• Regionales

  • 1

Stiftsmuseum Xanten feierlich eröffnet: Einzigartige Kulturschätze erzählen zwei Jahrtausende Geschichte im neuen Kulturzentrum am Niederrhein

Am Anfang war eine Vision. Das erklärte Ziel der Xantener Propsteigemeinde war es, den faszinierenden Kulturschätzen, die in den historischen Räumen des ehemaligen St. Viktor Stiftes über die Jahrhunderte nur provisorisch aufbewahrt worden waren, angemessene Ausstellungs- und internationalen Wissenschaftlern adäquate Forschungsräumlichkeiten zu schaffen.

Dem Mut und der Beharrlichkeit der Initiatoren und ihrer Unterstützer, des im Februar 1996 gegründeten Fördervereins StiftsMuseum Xanten e. V. und des Bistums Münster, ist es zu verdanken, dass im Dezember 2001 die nun vollendete Baumaßnahme begonnen wurde.
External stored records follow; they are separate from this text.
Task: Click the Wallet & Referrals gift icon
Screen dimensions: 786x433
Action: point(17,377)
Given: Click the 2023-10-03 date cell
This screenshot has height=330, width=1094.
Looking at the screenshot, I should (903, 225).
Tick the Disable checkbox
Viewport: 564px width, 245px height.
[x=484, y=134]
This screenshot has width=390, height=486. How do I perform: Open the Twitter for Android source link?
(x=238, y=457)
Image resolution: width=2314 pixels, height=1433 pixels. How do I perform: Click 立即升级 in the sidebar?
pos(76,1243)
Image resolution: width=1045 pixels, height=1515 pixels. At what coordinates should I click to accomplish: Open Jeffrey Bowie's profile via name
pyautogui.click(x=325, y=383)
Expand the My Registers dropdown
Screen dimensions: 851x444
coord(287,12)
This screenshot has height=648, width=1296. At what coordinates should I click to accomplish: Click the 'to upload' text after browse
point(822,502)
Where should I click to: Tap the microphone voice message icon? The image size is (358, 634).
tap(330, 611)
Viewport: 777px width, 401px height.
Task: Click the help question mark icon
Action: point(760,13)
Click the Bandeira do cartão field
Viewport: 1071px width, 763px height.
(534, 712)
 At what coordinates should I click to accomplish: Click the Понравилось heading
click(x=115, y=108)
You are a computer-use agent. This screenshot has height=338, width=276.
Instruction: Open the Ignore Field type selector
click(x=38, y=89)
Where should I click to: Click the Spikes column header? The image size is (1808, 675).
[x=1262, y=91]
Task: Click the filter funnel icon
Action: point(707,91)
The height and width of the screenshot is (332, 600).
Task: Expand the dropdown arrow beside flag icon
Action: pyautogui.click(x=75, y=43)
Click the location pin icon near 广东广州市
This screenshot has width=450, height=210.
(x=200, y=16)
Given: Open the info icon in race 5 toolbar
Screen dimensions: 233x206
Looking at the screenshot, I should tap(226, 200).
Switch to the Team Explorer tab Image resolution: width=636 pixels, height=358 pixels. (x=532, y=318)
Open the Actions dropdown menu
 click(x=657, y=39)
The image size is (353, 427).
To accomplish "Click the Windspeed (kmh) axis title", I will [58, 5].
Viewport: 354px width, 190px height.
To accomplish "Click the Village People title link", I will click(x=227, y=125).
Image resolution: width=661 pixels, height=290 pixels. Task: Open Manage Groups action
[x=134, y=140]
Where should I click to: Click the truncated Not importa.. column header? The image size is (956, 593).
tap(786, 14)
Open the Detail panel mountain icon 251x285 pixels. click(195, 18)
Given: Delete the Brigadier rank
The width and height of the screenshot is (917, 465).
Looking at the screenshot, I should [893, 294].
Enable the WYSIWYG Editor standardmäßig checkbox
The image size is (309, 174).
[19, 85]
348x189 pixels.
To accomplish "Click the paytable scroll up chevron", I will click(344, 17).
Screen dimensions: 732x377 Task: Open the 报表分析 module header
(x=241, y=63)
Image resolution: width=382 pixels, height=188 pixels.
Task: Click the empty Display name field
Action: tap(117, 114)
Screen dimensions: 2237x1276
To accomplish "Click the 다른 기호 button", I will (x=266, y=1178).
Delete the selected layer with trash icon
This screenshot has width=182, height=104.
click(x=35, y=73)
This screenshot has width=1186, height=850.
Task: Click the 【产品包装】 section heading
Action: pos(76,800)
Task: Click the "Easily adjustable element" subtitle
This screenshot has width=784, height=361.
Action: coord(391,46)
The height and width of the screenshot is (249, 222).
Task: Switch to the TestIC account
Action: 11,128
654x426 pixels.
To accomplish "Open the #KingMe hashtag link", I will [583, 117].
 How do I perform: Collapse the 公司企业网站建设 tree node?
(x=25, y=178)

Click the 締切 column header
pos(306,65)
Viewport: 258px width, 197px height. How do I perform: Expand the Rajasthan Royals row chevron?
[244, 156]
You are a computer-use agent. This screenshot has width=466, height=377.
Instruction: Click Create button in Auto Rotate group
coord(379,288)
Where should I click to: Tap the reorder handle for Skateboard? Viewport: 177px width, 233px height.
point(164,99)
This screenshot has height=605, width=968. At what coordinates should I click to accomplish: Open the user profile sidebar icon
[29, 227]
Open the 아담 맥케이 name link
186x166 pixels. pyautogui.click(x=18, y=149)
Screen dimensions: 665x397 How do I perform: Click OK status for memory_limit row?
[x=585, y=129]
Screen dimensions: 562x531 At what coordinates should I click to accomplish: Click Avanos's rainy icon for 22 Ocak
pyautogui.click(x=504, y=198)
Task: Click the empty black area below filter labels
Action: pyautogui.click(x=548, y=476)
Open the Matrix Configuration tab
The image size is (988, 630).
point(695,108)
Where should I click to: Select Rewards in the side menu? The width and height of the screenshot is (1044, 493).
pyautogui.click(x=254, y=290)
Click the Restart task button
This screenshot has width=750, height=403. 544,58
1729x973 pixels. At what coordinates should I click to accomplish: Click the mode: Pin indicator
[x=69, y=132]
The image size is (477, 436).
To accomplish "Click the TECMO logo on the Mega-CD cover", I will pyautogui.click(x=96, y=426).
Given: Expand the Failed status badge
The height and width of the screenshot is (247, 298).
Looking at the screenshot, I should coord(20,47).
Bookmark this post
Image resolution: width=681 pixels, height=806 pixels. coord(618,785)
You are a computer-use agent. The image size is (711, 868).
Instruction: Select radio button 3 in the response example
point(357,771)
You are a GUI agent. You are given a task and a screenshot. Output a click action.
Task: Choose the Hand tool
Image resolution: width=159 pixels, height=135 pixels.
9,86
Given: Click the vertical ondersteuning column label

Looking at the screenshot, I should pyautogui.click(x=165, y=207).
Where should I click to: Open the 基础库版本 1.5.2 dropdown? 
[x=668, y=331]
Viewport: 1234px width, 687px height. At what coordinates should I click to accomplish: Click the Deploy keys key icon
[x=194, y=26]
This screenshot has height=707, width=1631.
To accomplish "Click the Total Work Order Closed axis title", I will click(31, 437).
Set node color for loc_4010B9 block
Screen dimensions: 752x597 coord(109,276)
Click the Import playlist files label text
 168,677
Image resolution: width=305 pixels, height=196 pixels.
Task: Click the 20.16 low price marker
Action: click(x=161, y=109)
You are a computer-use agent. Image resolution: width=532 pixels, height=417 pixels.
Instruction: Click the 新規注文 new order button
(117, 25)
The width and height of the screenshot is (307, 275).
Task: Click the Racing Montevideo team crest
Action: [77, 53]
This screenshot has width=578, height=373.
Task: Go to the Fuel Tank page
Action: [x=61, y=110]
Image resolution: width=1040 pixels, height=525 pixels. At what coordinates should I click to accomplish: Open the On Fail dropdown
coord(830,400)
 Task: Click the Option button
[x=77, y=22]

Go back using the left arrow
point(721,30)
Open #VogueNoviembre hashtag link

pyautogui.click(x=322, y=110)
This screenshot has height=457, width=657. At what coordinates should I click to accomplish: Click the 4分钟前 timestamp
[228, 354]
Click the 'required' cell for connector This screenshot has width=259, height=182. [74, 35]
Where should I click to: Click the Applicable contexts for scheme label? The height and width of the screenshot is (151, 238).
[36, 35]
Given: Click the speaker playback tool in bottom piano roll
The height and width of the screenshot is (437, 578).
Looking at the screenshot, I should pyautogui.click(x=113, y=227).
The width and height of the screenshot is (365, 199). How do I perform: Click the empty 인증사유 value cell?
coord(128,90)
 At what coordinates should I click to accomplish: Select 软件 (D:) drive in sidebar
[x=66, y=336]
Dr. Felix Genn, Bischof von Münster, zelebriert am 13. Mai, um 10 Uhr ein Pontifikalamt im Xantener St. Viktor Dom und segnet anschließend den Eingangsbereich des neuen StiftsMuseum Xanten ein. Aus größtenteils bestehender Bausubstanz – Räumen des Kanonikerstifts, wie z. B. Vorratsräume, Musikraum, Archiv und Bibliothek – und einem verbindenden Neubau ist das neue Kulturzentrum am Niederrhein geworden.
Auf über 2.000 qm Nutz- und Schaufläche bildet der Dreiklang aus StiftsMuseum mit Archiv und Bibliothek zusammen mit dem Xantener Dom, selbst ein Kunstwerk, als Mittelpunkt, ein einmaliges Ensemble.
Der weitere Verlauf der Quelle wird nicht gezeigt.